The Obama administration estimates the sanctions relief already afforded Iran under the interim deal to be worth about $7 billion. In a speech on June 18, Treasury Secretary Jack Lew said that Iran’s economy remains “in distress,” with continued losses in oil sales caused by sanctions more than offsetting the value of the interim accord’s temporary relief. According to the International Energy Agency, Iran’s oil sales reached their highest level in 20 months in February and have averaged about 1.27 million barrels per day through the first six months of 2014, which is above the one million barrel per day threshold allowed under the interim accord.
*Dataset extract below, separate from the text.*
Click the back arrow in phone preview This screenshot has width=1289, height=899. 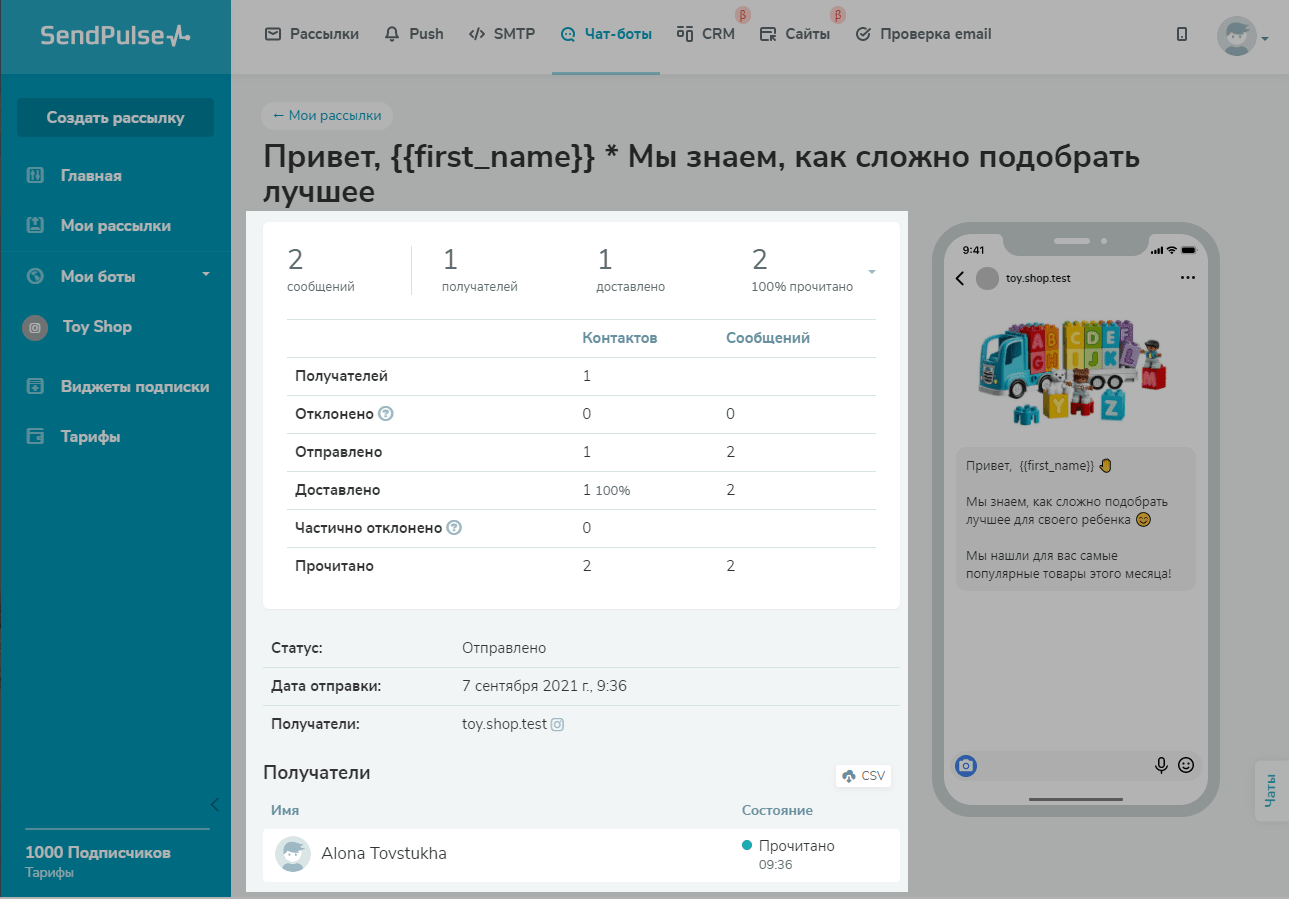point(960,278)
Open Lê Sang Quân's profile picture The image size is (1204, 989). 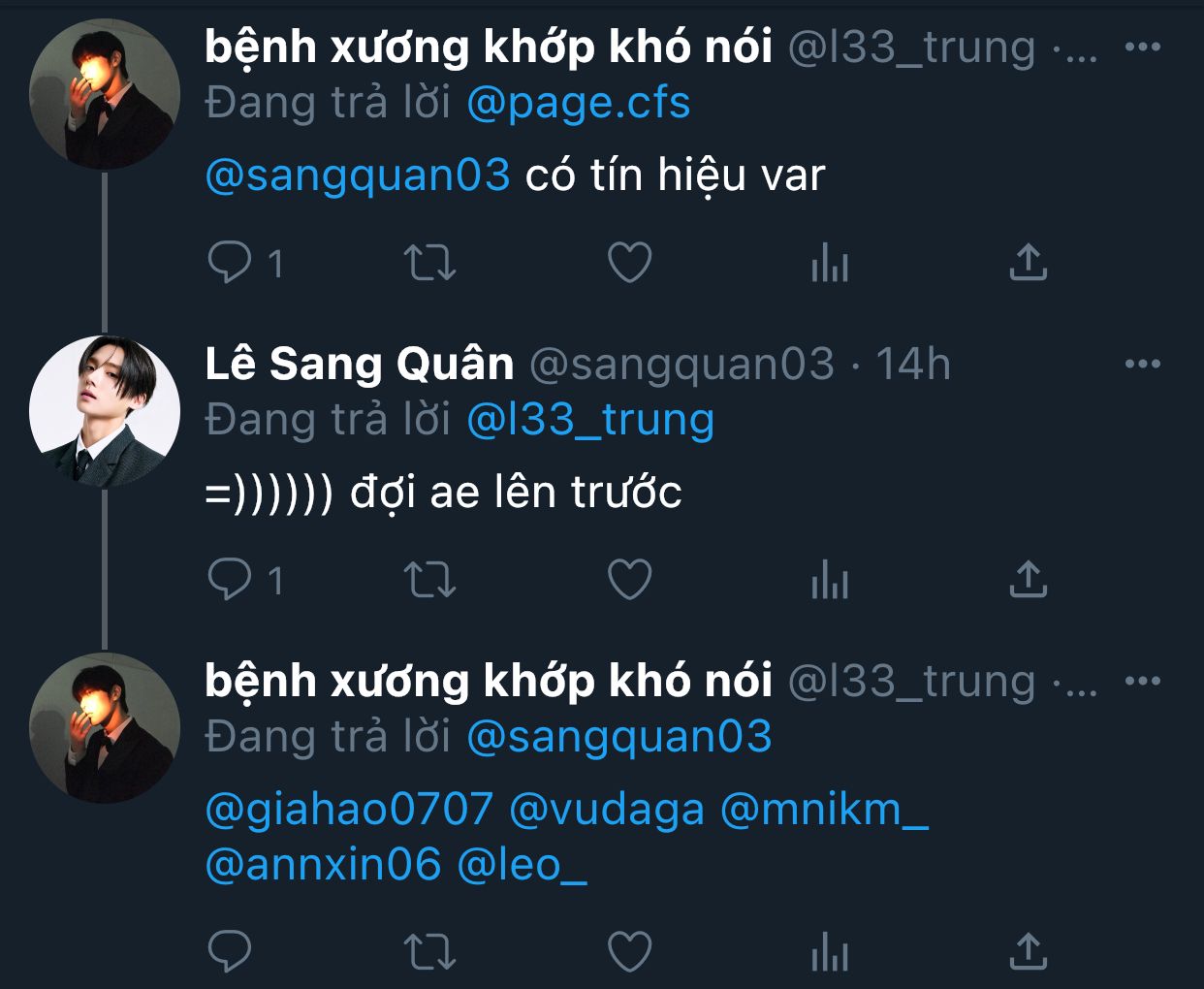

European Union restrictions on the insurance and transport of Iranian oil have been eased under the accord, as have restrictions on bank transfers from the EU for humanitarian purposes, though such transfers are still proscribed from transiting through blacklisted Iranian banks. Iran has also been given access to its frozen assets held overseas. By mid-July, Iran had received the final tranche of the $4.2 billion total it was promised under the interim accord, with an additional $2.8 billion to be released by November 24. The penalties targeting Iran’s petrochemical exports, its auto industry, and its trade in precious metals have also been eased as part of the interim accord.